### What you are asked to do
Each line from the one holding "2153x887 pixels." to the end of the data below must be output verbatim, with no other lines.

• • •

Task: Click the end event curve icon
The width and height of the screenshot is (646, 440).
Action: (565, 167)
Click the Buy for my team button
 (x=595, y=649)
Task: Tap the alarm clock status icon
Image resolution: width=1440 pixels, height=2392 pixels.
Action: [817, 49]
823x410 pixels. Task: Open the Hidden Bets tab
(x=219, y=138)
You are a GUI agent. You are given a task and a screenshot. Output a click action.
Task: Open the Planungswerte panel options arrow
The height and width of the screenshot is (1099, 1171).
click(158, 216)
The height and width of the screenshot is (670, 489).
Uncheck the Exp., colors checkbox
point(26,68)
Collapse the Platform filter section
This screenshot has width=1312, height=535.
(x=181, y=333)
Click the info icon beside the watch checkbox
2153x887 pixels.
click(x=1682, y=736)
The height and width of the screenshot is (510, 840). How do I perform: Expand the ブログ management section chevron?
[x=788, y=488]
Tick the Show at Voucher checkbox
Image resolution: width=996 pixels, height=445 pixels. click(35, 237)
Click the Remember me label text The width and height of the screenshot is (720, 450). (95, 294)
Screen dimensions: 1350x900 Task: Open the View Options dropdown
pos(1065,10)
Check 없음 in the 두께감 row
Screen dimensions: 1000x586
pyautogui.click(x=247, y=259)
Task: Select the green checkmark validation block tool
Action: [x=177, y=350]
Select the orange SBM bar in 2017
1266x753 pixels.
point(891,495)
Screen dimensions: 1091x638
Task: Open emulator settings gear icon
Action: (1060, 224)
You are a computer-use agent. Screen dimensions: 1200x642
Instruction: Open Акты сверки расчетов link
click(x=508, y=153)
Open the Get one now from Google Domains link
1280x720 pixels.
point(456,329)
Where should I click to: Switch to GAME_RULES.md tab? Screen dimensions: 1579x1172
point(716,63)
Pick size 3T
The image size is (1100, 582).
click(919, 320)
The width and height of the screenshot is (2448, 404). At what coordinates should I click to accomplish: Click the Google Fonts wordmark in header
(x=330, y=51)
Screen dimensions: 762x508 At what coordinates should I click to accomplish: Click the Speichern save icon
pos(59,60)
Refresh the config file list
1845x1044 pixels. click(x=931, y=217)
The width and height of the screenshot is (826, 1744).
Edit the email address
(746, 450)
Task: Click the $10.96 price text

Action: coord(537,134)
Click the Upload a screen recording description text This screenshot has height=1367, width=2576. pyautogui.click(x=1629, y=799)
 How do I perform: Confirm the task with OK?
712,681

• • •

### Written solution
2153x887 pixels.
click(x=1682, y=736)
The height and width of the screenshot is (510, 840). How do I perform: Expand the ブログ management section chevron?
[x=788, y=488]
Tick the Show at Voucher checkbox
Image resolution: width=996 pixels, height=445 pixels. click(35, 237)
Click the Remember me label text The width and height of the screenshot is (720, 450). (95, 294)
Screen dimensions: 1350x900 Task: Open the View Options dropdown
pos(1065,10)
Check 없음 in the 두께감 row
Screen dimensions: 1000x586
pyautogui.click(x=247, y=259)
Task: Select the green checkmark validation block tool
Action: [x=177, y=350]
Select the orange SBM bar in 2017
1266x753 pixels.
point(891,495)
Screen dimensions: 1091x638
Task: Open emulator settings gear icon
Action: (1060, 224)
You are a computer-use agent. Screen dimensions: 1200x642
Instruction: Open Акты сверки расчетов link
click(x=508, y=153)
Open the Get one now from Google Domains link
1280x720 pixels.
point(456,329)
Where should I click to: Switch to GAME_RULES.md tab? Screen dimensions: 1579x1172
point(716,63)
Pick size 3T
The image size is (1100, 582).
click(919, 320)
The width and height of the screenshot is (2448, 404). At what coordinates should I click to accomplish: Click the Google Fonts wordmark in header
(x=330, y=51)
Screen dimensions: 762x508 At what coordinates should I click to accomplish: Click the Speichern save icon
pos(59,60)
Refresh the config file list
1845x1044 pixels. click(x=931, y=217)
The width and height of the screenshot is (826, 1744).
Edit the email address
(746, 450)
Task: Click the $10.96 price text

Action: coord(537,134)
Click the Upload a screen recording description text This screenshot has height=1367, width=2576. pyautogui.click(x=1629, y=799)
 How do I perform: Confirm the task with OK?
712,681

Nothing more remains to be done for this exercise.